- _Em que trabalhar_
Prolongue o texto sobre a proposta de dar a nacionalidade a imigrantes com ensino superior, começando logo após a última frase apresentada.

Monday, October 01, 2007

A emenda e o soneto

Devo retratar-me perante o comentário que RTavares amavelmente deixou aqui no Qualquer. De facto, entusiasmei-me e tresli o texto de RTavares inventando um “sentir-se português” onde outra expressão se encontrava. As minhas desculpas pela minha deficiente citação. Sucede que o que se encontra no texto original é ainda pior do que o “sentir-se português”. Caso para glosar a da emenda e do soneto. Então que diz RTavares? A propósito da integração dos imigrantes em Portugal, RTavares avança a proposta de conceder a nacionalidade a imigrantes que completassem um qualquer grau de ensino superior. A sugestão parece bondosa. Todavia, remete imediatamente para a questão de saber em que medida são os imigrantes com qualificações superiores mais estimáveis do que os imigrantes desqualificados ou menos qualificados? A resposta é fácil dentro do contexto de uma economia que se pretende “de ponta” e que, como diz o Rui, compete pelo primeiro lugar na corrida à tecnologização com os Estados Unidos entre outros. Este era o projecto da Agenda de Lisboa – ultrapassar os Estados Unidos em termos científicos em 2010.

- _Dados guardados_
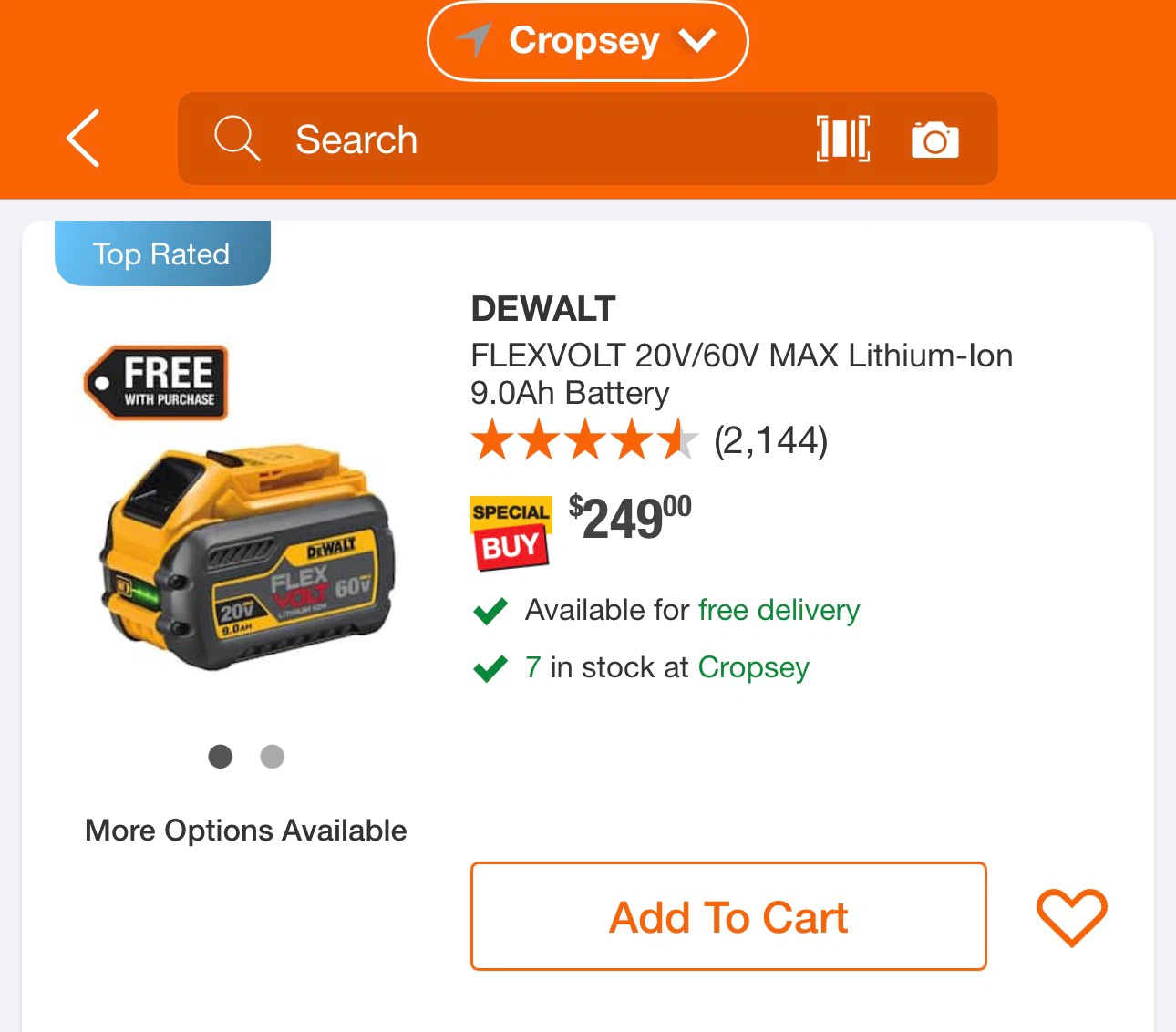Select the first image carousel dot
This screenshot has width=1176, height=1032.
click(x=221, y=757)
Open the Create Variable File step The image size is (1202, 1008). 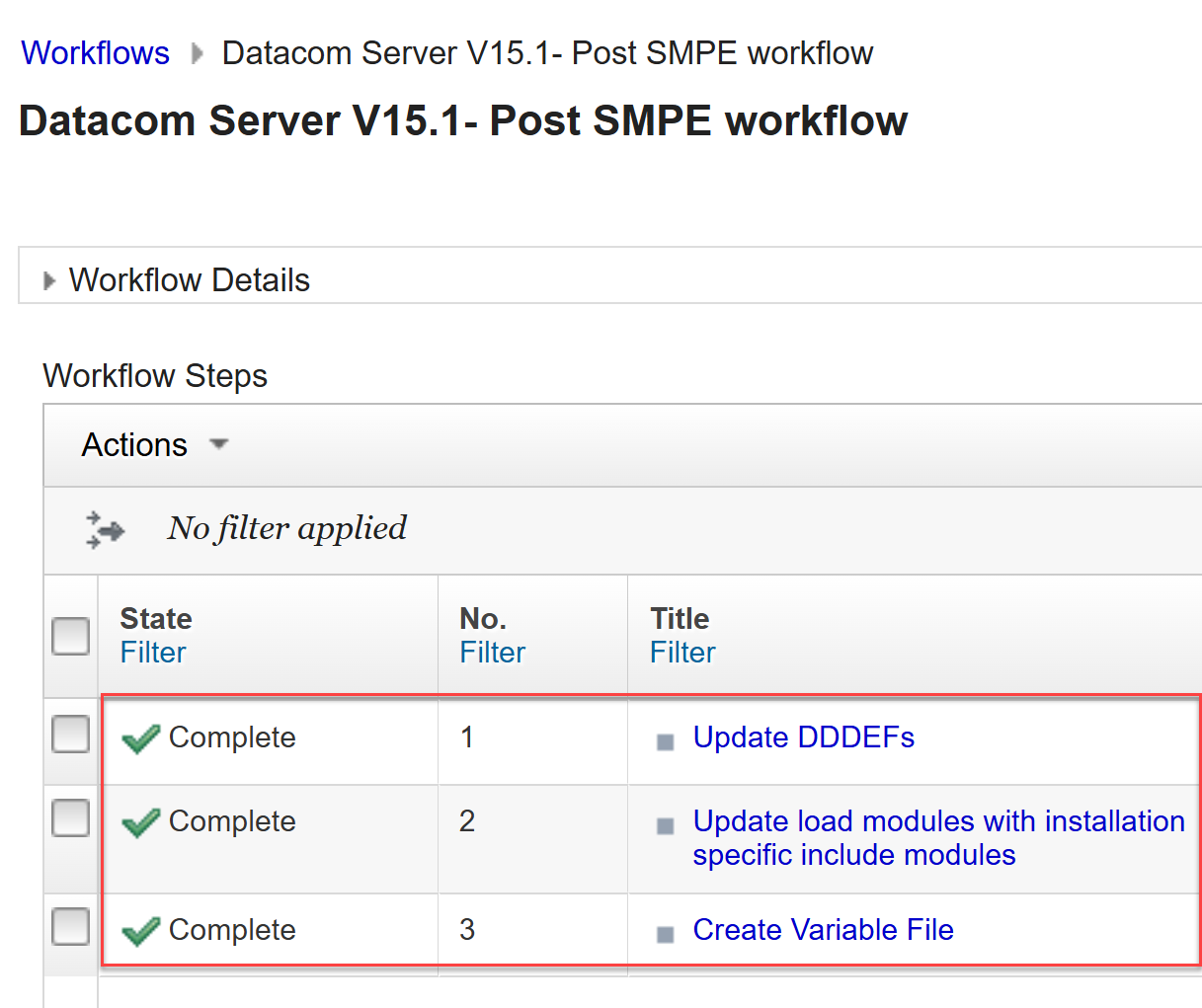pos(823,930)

- _Resposta à tarefa_
Dois pontos prévios. Primeiro, interpretar a imigração norte-americana através do “green card” é erróneo. Estima-se que mais de 2.500.000 imigrantes se encontram ilegais nos Estados Unidos. Estes, como é evidente, não contribuem para o desenvolvimento das indústrias high tech, mas sim para o sector dos 3 Ds (dirty, dangerous and difficult). Constituem no entanto uma fatia não despicienda do PNB norte-americano, para além de permitirem a flexibilidade dos termos de contratação; mais ou menos o que a população de imigrantes ilegais faz na maioria dos países. Segundo, Portugal pode querer imitar o modelo Canadiano, que sem dúvida possui razões de sobra para ser aliciante, mas a estrutura de desenvolvimento sectorial portuguesa não é a mesma da canadiana. Portugal tem apostado em grandes obras conducentes a surtos de procura de trabalho para a qual a mão-de-obra imigrante tem contribuído para colmatar a falta de oferta nacional. Ou seja, Portugal quer trabalhadores qualificados, mas precisa desesperadamente de trabalhadores não-qualificados. Com esta estrutura de desenvolvimento sectorial, por que diabo seriam os trabalhadores qualificados privilegiados em termos de nacionalidade em relação aos seus congéneres menos qualificados? Não sei se RTavares se apercebeu da tremenda injustiça que o seu raciocínio encerra.
Mas há mais. Expandindo o argumento, há necessariamente uma correlação entre o esforço académico e a recompensa de ser português que está a ser proposta. Correlação entre esforço académico, como se este ganhasse uma primazia moral em relação a qualquer outro tipo de esforço. Então diz RTavares:
O imigrante terá um estímulo adicional para se qualificar, e o país sentirá que o imigrante se esforçou para ser português.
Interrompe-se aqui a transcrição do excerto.